例えば火曜日にピックアップしましたカウチンセーター、あれも 昔は犬の毛をつむいで編んでいたと言うんです。いくら長毛種と言っても犬の毛のセーター 何だか不思議ですよね?暖っかいんでしょうかね?暖っかいんでしょうね。犬だって冬 あれ一枚でって言っていいんでしょうかね、あの毛だけで過ごしているんですからね。 それよりも毛を刈られちゃった犬が風邪を引かなかったのかなぁと心配になって しまいます。

さてセーター物語最終日です。 映画の中で主人公たちが着こなしていたセーターに想いを馳せてみましょう。

例えばイギリス風伝統的なセーターが登場する作品と言えば、懐かしいところで 『炎のランナー』や『モーリス』といったイギリス映画です。

『炎のランナー』は名門ケンブリッジ大学の学生でオリンピックにも出場するランナーの物語 なんですけども、スポーツ選手と言えどもイギリスのしかも貴族階級です。白い縄編みの チルデン・セーターやニットのベストなど、フィールドでもおしゃれに着こなしていました。

それから『モーリス』、こちらもケンブリッジ大学が舞台なんですけれども、登場人物は すべて美少年。肌が綺麗なんですけれども、彼らの着てみせるファッションは完璧な ブリティッシュ・トラッドです。フィッシャーマンズ・セーターや洗練されたニットや フェアアイル・セーター風のものなどが、ジャントルな顔立ちにマッチしてるんです。

アメリカに参りましょう。'50〜'60年代のアメリカの学生ファッションが楽しめるのは ご存知の『アメリカン・グラフィティ』です。当時のアメリカはアイビー・ファッション 全盛で、胸に学校のロゴ・マークが編み込まれたセーター、それからイニシャルを大きく 入れたレタード・カーディガンが学生の定番でした。憧れましたね?レタード・カーディガン。 同じようなものを買った記憶があります。それに62という 卒業年度を編み込んだカーディガン、そしてその下にタータン・チェックのスカートを 合わせていた女の子、それからシンプルなクルーネックの男の子だとか、そんな着こなしが この映画にはたくさん登場します。

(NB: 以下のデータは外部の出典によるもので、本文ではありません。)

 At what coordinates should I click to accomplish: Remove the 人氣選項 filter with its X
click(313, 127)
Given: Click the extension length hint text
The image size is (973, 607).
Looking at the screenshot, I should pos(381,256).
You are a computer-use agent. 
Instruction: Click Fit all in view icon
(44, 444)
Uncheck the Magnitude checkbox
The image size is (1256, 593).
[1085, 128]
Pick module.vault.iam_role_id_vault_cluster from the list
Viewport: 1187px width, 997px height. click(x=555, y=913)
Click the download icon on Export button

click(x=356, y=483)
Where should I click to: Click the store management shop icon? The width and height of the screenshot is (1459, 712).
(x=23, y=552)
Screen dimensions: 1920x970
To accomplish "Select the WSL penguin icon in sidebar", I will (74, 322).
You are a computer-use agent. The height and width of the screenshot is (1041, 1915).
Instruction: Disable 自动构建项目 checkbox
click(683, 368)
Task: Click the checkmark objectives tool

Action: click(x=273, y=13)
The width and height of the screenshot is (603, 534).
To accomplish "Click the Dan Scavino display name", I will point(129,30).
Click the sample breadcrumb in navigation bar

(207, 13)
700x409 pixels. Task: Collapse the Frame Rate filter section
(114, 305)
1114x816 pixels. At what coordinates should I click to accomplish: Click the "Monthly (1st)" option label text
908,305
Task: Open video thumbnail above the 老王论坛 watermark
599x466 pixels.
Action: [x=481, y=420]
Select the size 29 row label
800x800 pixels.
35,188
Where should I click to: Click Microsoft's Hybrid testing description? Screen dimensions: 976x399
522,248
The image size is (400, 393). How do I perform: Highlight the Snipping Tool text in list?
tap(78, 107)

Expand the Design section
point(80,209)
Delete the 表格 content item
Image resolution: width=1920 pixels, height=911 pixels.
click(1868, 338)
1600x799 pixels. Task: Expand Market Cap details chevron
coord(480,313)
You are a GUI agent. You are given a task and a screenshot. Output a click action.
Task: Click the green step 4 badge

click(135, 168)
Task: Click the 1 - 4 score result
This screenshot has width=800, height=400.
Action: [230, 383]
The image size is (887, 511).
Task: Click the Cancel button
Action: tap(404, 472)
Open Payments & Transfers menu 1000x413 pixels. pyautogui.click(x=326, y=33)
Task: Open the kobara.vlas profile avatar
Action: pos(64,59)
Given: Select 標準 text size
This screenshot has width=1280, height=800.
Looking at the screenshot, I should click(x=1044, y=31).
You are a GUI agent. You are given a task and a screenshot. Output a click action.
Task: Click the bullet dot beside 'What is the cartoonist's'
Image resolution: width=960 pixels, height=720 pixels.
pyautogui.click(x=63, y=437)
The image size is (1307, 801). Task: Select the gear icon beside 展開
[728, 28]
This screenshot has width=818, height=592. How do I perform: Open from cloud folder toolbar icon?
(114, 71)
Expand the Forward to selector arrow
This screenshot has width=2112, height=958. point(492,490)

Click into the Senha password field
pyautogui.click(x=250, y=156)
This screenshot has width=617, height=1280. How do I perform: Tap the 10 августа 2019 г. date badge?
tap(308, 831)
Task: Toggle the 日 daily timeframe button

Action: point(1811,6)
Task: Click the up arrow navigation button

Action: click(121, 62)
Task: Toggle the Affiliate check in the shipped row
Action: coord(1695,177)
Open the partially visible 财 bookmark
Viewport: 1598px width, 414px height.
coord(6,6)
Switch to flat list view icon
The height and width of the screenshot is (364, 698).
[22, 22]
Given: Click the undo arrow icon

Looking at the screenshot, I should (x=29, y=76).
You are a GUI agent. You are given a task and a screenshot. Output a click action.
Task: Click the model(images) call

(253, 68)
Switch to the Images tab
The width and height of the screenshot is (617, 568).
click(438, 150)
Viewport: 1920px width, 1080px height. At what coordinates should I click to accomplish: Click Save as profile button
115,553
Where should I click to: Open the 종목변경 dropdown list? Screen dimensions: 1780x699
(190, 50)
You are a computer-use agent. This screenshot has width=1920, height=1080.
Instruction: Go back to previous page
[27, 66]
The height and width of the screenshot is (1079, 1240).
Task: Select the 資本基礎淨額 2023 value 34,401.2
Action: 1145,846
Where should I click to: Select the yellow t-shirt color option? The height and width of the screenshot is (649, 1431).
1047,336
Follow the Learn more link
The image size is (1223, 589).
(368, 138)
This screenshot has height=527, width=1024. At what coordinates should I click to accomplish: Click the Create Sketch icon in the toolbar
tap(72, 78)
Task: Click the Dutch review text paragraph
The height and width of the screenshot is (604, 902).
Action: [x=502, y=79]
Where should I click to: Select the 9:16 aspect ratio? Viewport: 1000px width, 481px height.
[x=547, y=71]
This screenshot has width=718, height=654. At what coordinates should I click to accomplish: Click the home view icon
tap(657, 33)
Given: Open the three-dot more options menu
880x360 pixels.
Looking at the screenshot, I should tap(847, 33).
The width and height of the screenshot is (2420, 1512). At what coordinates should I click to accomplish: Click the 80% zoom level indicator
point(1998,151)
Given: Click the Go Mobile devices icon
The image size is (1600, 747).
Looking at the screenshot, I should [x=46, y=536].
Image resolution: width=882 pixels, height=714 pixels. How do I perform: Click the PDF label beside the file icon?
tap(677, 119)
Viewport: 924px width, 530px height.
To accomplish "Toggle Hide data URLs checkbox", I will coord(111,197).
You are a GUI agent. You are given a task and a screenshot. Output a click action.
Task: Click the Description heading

同じような学園物では、かつて一世を風靡した『グリース』というミュージカル映画が ありました。ここでは若きジョン・トラボルタが革ジャンを着たツッパリ学生の役で、 彼は優等生、オリビア・ニュートンジョンが演じていたんですけれども、 彼女に気に入られようと、ある日ツッパリの象徴だった革ジャンを脱ぎ捨てて、 優等生の定番ファッションだったレタード・カーディガンを着て現われるんです。 あの濃い顔とアイビー・セーターの組み合わせ、ちょっと辛いですかね。

それからお正月映画として封切られる話題の映画『セブン・イヤーズ・イン・チベット』。 実はさりげなく格好いいブラッド・ピットのセーター姿が楽しめるんですよ。ブラピの役所は 1940年代のヒマラヤを目指す若き登山家なんです。だから山登りの装備として用意するのは ブ厚いセーターだったりするんですよね。ざっくり編まれたグレーのプルオーバー。そして 素肌に直接ラフに着る、そういった感じがセクシーな焦げ茶のVネックのセーターなど、 ブラピって金髪じゃないですか?あれに映えるんですよ、セーターが。 ファンならずともちょっとチェックしておいて下さい。